Re: [RFC PATCH net-next v2 1/1] net: Support for switch port configuration
From: Jiri Pirko
Date: Fri Dec 19 2014 - 04:23:20 EST
Fri, Dec 19, 2014 at 10:01:46AM CET, marichika4@xxxxxxxxx wrote:
>On 19 December 2014 at 13:57, Jiri Pirko <jiri@xxxxxxxxxxx> wrote:
>> Fri, Dec 19, 2014 at 06:14:57AM CET, marichika4@xxxxxxxxx wrote:
>>>On 19 December 2014 at 05:18, Roopa Prabhu <roopa@xxxxxxxxxxxxxxxxxxx> wrote:
>>>> On 12/18/14, 3:26 PM, Samudrala, Sridhar wrote:
><snipped for ease of reading>
>>>>>
>>>>>
>>>>> We also need an interface to set per-switch attributes. Can this work?

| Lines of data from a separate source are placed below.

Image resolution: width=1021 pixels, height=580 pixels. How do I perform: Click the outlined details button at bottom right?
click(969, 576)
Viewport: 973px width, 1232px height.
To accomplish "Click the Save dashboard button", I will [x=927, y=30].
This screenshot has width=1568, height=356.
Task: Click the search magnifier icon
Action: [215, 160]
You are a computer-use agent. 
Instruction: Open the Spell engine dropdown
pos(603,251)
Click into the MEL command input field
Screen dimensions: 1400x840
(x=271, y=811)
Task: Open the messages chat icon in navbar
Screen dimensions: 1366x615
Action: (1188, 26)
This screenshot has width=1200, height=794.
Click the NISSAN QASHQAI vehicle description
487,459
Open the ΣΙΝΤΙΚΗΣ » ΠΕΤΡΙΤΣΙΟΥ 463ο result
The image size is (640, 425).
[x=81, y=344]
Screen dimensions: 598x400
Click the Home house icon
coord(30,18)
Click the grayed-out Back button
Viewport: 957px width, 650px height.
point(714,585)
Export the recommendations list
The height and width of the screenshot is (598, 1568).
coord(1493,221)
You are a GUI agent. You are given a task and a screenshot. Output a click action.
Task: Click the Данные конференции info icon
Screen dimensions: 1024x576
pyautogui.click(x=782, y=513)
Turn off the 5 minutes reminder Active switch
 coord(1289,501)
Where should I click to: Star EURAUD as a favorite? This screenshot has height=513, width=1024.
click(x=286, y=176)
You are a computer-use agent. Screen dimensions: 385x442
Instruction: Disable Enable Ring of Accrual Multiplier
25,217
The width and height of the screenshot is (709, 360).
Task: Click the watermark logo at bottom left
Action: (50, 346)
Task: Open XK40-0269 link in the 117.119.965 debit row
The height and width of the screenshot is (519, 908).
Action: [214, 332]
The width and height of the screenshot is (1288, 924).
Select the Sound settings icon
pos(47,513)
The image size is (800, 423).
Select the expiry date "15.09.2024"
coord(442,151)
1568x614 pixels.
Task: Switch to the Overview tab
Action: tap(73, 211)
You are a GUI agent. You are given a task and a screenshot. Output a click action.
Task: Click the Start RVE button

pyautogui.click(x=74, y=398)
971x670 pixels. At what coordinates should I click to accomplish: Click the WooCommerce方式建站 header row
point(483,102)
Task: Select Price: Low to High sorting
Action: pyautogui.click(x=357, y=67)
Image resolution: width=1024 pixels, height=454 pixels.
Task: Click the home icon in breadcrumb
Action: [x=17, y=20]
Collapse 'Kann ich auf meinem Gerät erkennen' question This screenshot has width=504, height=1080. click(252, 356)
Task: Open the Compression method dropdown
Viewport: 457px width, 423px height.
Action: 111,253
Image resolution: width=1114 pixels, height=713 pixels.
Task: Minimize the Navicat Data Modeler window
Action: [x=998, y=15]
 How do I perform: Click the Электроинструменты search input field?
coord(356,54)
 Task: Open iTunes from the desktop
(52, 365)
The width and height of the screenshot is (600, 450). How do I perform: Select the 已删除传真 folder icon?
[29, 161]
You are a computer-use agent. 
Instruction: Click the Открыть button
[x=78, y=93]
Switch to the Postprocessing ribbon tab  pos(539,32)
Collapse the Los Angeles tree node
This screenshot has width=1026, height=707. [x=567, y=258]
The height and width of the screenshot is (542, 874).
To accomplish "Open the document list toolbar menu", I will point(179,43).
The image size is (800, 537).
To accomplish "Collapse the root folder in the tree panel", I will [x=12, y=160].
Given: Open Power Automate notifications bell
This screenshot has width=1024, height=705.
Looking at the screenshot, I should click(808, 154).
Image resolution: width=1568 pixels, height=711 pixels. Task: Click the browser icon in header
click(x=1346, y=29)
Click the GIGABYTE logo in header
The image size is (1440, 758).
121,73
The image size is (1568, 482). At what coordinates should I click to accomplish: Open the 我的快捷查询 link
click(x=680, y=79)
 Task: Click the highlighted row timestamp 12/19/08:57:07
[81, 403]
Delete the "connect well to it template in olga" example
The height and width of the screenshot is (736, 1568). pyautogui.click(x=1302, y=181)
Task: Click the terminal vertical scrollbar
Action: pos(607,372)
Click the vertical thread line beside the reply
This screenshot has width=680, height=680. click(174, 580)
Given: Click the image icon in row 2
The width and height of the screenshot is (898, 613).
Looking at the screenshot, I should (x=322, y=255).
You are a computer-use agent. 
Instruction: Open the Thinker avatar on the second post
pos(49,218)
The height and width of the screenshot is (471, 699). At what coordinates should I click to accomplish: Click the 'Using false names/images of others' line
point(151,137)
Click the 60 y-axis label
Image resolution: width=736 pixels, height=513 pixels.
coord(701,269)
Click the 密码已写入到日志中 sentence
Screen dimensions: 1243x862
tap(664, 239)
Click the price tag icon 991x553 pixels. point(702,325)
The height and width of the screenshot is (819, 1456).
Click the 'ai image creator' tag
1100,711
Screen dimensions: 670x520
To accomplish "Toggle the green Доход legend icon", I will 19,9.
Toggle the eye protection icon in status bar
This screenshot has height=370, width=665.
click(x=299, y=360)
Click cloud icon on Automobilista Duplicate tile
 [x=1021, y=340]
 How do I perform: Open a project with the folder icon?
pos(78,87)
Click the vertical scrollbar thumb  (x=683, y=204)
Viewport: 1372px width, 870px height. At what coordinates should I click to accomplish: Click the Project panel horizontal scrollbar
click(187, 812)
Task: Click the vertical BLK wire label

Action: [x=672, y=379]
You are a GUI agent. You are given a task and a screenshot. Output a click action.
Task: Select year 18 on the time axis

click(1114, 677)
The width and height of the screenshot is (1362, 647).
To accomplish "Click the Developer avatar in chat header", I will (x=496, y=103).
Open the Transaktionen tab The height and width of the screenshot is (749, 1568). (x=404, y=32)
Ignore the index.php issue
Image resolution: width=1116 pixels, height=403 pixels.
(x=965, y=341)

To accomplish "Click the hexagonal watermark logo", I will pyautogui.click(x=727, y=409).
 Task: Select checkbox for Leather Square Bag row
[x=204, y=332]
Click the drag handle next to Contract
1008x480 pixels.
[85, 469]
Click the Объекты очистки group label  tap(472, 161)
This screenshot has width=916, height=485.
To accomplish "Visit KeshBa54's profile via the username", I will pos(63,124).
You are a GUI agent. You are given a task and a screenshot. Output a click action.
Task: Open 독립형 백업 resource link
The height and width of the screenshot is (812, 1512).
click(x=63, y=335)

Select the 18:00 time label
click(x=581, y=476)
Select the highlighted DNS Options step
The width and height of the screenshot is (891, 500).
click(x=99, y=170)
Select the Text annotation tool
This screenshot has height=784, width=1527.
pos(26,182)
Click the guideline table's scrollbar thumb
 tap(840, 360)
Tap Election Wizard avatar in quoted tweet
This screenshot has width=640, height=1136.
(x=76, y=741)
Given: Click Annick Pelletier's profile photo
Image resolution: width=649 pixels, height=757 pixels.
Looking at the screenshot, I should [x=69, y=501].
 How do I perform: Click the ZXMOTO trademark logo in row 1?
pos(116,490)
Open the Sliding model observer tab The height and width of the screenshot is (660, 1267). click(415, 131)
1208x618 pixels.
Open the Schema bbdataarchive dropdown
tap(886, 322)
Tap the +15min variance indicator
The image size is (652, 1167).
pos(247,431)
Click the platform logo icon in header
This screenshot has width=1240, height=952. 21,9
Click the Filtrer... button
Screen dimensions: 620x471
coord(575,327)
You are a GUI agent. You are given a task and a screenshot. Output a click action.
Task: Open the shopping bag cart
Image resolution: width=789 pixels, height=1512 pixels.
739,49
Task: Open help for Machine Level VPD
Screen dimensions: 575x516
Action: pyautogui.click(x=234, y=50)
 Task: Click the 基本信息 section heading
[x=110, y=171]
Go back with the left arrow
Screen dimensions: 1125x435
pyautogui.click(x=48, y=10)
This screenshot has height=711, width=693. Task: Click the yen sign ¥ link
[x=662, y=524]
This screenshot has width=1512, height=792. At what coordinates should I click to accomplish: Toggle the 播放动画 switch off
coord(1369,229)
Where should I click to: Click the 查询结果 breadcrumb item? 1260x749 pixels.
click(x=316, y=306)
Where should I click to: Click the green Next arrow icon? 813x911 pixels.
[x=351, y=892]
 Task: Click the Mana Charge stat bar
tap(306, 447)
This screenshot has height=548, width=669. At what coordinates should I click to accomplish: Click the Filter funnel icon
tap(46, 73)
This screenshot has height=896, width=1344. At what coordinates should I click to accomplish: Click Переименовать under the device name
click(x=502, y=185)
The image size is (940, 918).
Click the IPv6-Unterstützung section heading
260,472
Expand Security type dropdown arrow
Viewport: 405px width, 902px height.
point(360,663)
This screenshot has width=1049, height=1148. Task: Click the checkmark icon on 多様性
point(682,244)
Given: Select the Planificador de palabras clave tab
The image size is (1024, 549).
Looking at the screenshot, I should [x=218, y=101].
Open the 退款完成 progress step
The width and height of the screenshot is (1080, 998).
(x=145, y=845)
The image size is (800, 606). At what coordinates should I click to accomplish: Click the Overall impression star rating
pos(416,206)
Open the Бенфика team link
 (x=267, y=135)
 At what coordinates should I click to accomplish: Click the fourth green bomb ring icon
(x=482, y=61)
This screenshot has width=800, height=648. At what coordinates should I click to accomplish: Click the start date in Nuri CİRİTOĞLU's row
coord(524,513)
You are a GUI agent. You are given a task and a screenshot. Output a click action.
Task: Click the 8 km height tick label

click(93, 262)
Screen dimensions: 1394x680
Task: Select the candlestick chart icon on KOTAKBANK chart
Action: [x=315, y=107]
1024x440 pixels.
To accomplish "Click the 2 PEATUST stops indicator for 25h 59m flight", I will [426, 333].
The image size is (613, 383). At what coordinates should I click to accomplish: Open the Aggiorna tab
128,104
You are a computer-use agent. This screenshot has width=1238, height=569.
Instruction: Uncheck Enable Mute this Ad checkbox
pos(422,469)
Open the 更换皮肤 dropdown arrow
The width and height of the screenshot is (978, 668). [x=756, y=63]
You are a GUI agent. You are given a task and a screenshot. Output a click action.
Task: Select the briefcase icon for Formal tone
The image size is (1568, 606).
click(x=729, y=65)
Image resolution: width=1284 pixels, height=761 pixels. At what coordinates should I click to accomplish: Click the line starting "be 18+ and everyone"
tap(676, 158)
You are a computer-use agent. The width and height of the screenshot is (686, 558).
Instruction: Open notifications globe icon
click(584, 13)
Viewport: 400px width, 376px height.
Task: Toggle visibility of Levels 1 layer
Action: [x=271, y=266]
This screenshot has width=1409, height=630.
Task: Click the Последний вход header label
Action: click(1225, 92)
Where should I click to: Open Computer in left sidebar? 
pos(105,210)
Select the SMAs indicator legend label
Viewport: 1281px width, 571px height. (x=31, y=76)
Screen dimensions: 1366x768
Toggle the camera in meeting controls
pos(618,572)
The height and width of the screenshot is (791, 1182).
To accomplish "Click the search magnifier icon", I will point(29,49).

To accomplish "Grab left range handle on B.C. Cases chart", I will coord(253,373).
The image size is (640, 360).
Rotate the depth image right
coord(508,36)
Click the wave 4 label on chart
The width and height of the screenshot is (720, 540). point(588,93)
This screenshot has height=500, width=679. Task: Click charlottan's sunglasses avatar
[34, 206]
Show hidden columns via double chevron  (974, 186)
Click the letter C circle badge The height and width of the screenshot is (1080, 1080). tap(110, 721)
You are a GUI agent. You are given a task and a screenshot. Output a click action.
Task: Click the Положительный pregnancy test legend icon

>>>>> bridge link set dev sw0 sw_attr bcast_flooding 1 master
>>>>> where sw0 is a bridge representing the hardware switch.
>>>>
>>>>
>>>> Not today. We discussed this @ LPC, and one way to do this would be to have
>>>> a device
>>>> representing the switch asic. This is in the works.
>>>
>>>
>>>Can I assume that on platforms which house more than one asic (say
>>>two 24 port asics, interconnected via a 10G link or equivalent, to get
>>>a 48 port 'switch') , the 'rocker' driver (or similar) should expose
>>>them as a single set of ports, and not as two 'switch ports' ?
>>
>> Well that really depends on particular implementation and drivers. If you
>> have 2 pci-e devices, I think you should expose them as 2 entities. For
>> sure, you can have the driver to do the masking for you. I don't believe
>> that is correct though.
>>
>
>In a platform that houses two asic chips, IMO, the user is still
>expected to manage the router as a single entity. The configuration
>being applied on both asic devices need to be matching if not
>identical, and may not be conflicting. The FDB is to be synchronized
>so that (offloaded) switching can happen across the asics. Some of
>this stuff is asic specific anyway. Another example is that of the
>learning. The (hardware) learning can't be enabled on one asic, while
>being disabled on another one. The general use cases I have seen are
>all involving managing the 'router' as a single entity. That the
>'router' is implemented with two asics instead of a single asic (with
>more ports) is to be treated as an implementation detail. This is the
>usual router management method that exists today.
>
>I hope I make sense.
>
>So I am trying to figure out what this single entity that will be used
>from a user perspective. It can be a bridge, but our bridges are more
>802.1q bridges. We can use the 'self' mode, but then it means that it
>should reflect the entire port count, and not just an asic.
>
>So I was trying to deduce that in our switchdevice model, the best bet
>would be to leave the unification to the driver (i.e., to project the
>multiple physical asics as a single virtual switch device). This
Is it possible to have the asic as just single one? Or is it possible to
connect asics being multiple chips maybe from multiple vendors together?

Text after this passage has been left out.